Nor law, nor duty bade me fight,
Nor public men, nor cheering crowds,
A lonely impulse of delight
Drove to this tumult in the clouds;
I balanced all, brought all to mind,
The years to come seemed waste of breath,
A waste of breath the years behind
In balance with this life, this death.

An Irish Airman foresees his Death" by William Butler Yeats.

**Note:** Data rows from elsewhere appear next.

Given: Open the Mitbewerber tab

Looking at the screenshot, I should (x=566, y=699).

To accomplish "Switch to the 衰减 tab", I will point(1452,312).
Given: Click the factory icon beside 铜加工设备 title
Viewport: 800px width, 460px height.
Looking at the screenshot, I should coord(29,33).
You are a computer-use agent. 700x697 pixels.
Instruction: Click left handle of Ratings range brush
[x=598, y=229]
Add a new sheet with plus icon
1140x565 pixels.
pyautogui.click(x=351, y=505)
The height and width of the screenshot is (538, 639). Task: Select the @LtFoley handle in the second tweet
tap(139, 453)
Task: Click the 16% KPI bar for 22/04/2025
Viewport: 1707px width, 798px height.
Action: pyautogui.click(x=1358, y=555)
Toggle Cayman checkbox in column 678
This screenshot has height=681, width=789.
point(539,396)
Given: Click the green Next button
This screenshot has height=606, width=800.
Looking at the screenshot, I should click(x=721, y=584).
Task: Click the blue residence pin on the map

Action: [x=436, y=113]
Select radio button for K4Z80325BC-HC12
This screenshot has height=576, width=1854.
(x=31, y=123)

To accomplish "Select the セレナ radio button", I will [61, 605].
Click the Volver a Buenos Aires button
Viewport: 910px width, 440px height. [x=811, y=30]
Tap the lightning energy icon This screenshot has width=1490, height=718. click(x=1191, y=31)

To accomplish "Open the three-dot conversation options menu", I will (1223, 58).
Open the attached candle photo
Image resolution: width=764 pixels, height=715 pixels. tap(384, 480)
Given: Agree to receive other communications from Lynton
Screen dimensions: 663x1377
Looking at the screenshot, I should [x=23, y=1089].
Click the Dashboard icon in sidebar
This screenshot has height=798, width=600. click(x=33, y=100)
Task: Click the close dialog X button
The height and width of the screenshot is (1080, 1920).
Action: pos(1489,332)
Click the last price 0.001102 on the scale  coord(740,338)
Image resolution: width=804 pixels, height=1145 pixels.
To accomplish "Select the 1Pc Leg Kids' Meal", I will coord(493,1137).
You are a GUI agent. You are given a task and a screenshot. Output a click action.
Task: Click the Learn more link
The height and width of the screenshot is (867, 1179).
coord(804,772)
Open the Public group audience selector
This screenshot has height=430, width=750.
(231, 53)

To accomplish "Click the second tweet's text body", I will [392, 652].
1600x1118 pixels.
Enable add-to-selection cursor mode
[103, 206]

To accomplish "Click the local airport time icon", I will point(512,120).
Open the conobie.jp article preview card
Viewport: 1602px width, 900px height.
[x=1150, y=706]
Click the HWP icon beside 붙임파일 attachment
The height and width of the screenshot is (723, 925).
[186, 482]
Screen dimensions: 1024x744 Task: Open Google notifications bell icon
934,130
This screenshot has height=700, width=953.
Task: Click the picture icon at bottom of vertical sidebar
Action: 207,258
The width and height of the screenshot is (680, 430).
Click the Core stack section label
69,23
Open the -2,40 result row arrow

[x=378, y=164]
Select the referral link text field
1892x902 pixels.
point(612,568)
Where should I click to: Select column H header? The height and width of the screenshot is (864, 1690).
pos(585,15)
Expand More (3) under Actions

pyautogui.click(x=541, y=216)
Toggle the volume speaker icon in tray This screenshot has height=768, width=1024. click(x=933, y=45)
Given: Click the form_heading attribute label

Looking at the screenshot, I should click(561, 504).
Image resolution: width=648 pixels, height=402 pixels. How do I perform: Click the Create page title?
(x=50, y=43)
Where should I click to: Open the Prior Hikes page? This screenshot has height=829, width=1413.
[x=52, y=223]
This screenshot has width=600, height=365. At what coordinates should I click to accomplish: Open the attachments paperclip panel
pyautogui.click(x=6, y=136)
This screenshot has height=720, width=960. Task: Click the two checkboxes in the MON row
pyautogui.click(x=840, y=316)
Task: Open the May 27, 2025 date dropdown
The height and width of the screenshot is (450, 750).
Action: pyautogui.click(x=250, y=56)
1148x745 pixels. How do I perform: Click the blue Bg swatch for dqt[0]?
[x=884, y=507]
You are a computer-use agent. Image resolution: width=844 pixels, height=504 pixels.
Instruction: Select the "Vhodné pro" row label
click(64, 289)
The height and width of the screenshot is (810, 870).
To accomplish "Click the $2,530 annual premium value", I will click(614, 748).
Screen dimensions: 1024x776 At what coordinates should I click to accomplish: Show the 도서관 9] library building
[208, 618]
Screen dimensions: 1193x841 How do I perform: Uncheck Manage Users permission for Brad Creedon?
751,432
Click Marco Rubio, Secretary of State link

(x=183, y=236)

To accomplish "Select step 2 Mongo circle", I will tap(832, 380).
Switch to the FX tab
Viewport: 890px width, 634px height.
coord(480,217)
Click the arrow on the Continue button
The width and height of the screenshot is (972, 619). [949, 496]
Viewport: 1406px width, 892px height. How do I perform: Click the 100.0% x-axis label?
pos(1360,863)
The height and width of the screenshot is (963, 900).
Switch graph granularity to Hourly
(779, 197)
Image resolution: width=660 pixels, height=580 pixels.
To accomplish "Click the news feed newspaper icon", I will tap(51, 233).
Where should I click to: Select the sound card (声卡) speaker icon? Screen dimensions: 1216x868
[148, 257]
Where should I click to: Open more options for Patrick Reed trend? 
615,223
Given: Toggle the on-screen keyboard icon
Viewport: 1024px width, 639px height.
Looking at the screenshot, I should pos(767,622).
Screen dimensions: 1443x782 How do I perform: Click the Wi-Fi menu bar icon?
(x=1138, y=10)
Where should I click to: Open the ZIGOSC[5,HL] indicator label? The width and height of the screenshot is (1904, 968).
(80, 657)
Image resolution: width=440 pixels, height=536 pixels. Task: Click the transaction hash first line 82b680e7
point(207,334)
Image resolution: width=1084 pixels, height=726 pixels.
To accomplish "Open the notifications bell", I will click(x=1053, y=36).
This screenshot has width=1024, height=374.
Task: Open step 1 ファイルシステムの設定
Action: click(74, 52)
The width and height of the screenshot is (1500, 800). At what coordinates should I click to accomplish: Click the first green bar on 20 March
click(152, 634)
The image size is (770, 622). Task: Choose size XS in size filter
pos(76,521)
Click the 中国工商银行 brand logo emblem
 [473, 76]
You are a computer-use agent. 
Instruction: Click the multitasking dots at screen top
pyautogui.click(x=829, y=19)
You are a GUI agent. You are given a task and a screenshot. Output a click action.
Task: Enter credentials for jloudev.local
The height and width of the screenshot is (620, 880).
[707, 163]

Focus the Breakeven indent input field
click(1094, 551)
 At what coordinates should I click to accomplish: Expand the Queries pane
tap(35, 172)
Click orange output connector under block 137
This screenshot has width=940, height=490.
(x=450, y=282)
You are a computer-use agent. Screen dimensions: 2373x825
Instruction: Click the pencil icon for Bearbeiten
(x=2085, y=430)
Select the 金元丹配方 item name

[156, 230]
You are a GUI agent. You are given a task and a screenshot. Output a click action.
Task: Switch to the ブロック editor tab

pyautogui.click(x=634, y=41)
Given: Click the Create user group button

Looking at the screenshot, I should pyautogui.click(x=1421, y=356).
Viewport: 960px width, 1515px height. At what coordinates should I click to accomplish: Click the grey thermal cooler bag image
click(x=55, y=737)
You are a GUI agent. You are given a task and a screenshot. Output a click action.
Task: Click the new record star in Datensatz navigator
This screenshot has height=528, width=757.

This poem reminds me of the Canadian poet John Gillespie Magee's 
High Flight (featured in the 1993 Russell Crowe movie For the Moment, in which it is recited by Crowe's character, Lachlan Curry.)

Wednesday, June 2, 2010

Peonies


The Writers Almanac: Peonies  by Jeanne Lohmann

Grandma called them pineys, and I didn't know why.
They smelled so good, the full lush petals
crowded thick, the whole flower heavy on its stem,
the leaves dark and rich and green as shade in Chatauqua Woods
where each spring I hunted for violets. What could there be
to pine for on this earth? Now I think maybe it was Missouri
she missed, and maybe that was what somebody she knew
called peonies there, before she traveled to Ohio,
a sixteen-year-old bride whose children came on as fast
as field crops and housework. Her flowers saved her,
the way they came up year after year and with only a bit of care
lived tender and pretty, each kind surprising,
keeping its own sweet secret: lily-of-the-valley, iris,
the feathery-leaved cosmos, lilacs in their white and purple curls,
flamboyant sweet peas and zinnias, the bright four o'clocks
and delphinium, blue as her eyes, and the soft peony flowers
edged deep pink. In her next life I want my grandmother
to walk slowly through the gardens in England and Kyoto.
I want to be there when she recognizes the flowers
and smiles, when she kneels and takes the pineys in her hands.

"Peonies" by Jeanne Lohmann, from Calls from a Lighted House. © Fithian Press, 2007.